Reviewed by Meghan Player

You know that band that you listened to in high school? The band that became part of the soundtrack of your teenage years? The band that saw you through the best and worst of times, and that you continued to follow into adulthood – relishing in the opportunity to get nostalgic every time you throw on their old albums? For me, Franz Ferdinand were one of those bands.

When ‘Take Me Out’ first caught my attention in 2004, the band were fresh, exciting and a far cry from any other band on the scene. They combined the quintessential British pomp of the Beatles or SoCal sweetness of the Monkees, with a clean-cut mod persona and attitude that made them unique, and above all, interesting.

Now, 9 years and three albums later – the Glaswegian four-piece are set to release their fourth studio album, ‘Right Thoughts, Right Words, Right Action‘ – a defining chapter in the bands diverse history.

Opening track, and first single, ‘Right Action‘ is an absolute feast for the ears. The familiar, yet refreshing melody calls out to the listener, making you want to drop what you’re doing and dance. Double-time. Undoubtedly, it’s the prolific songwriting that threatens to steal the show, with frontman Alex Kapranos crooning, ‘...sometimes I wish you were here, weather permitting…” before launching into another infectious chorus.

While only the second track in, ‘Evil Eye’ establishes itself as an early favourite on the album – offering a darker, slightly more haunting melody then it’s counterpart. The infectious, underlying pop sensibility is still present, as the track builds into a sinister-sounding bridge section that whirrs and whistles like a laboratory experiment.

Love Illumination‘ takes the bands sound ambition to a new level, with the album switching tempo and style once again. In the grand scheme of things, the track is undoubtedly the heaviest sound the band have created over the years – pursuing the darker, quirkier style that filters throughout the rest of the album.

As if to lure you into a dream-like state, ‘Fresh Strawberries‘ blends a borderline psychedelic chorus with a light-hearted, carefree melody that instantly begs long days of Summer sun. Strikingly, it’s this contrast in sound – the dark melodies clashing with the light – that drives the album forward, offering the listener something new with each track changeover.

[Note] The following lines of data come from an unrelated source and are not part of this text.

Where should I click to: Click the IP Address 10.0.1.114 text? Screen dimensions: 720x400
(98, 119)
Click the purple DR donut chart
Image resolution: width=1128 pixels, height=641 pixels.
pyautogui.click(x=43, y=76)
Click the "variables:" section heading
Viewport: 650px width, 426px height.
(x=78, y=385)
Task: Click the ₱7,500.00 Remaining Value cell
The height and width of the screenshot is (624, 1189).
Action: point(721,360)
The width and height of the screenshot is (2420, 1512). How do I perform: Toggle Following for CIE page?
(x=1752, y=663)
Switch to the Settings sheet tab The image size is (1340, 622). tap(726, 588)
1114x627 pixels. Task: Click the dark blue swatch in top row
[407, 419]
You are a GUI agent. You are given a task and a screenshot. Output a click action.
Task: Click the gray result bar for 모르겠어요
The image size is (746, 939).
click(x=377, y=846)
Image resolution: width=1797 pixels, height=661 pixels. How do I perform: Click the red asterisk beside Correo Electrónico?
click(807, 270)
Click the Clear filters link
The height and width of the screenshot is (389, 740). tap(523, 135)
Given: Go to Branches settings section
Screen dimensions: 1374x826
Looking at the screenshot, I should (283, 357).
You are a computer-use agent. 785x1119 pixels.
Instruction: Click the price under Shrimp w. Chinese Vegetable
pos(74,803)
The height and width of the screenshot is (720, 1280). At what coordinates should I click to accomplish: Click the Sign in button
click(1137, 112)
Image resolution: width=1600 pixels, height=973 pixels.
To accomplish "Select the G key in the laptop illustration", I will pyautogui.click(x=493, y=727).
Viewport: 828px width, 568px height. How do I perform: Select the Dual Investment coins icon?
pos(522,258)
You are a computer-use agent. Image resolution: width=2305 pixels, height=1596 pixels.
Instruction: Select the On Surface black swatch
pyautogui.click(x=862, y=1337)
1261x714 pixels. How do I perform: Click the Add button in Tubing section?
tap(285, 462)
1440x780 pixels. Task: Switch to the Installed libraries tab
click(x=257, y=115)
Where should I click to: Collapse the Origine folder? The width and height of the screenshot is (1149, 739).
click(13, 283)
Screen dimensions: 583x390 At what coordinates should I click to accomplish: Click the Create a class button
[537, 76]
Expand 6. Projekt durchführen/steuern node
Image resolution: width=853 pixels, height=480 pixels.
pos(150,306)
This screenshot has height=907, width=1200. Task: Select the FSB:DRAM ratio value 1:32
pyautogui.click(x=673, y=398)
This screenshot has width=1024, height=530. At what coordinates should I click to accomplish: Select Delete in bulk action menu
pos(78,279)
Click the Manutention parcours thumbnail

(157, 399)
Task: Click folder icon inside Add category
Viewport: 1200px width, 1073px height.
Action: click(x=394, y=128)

‘Treason! Animals’ crosses to the dark side once again, while ‘The Universe Expanded’ lulls us once more into a dream like state. “…unbake a cake…” Kapranos almost swoons, as if we’ve joined the Beatles Magical Mystery Tour, and everything odd or off-centre, suddenly seems to make perfect sense.

As the final bars of ‘Goodbye Lovers & Friends’ rings out of the speakers, it’s almost like you’ve reached the end of a journey – a musical experiment in light and shade, with a dash of colour and unabashed intrigue. “…but this really is the end…” the track tells, as you’re forced into the reality of your surroundings once again.

Undoubtedly, this is Franz Ferdinand’s most intriguing, unique and ambitious album to date. The perfect balance of infectious pop and dark, haunting melodies is brilliantly executed by the band – and a true testament to their unique ability to craft some of the most infectious and thought-provoking songs of our time.

Thank you Franz Ferdinand – you’ve done it again.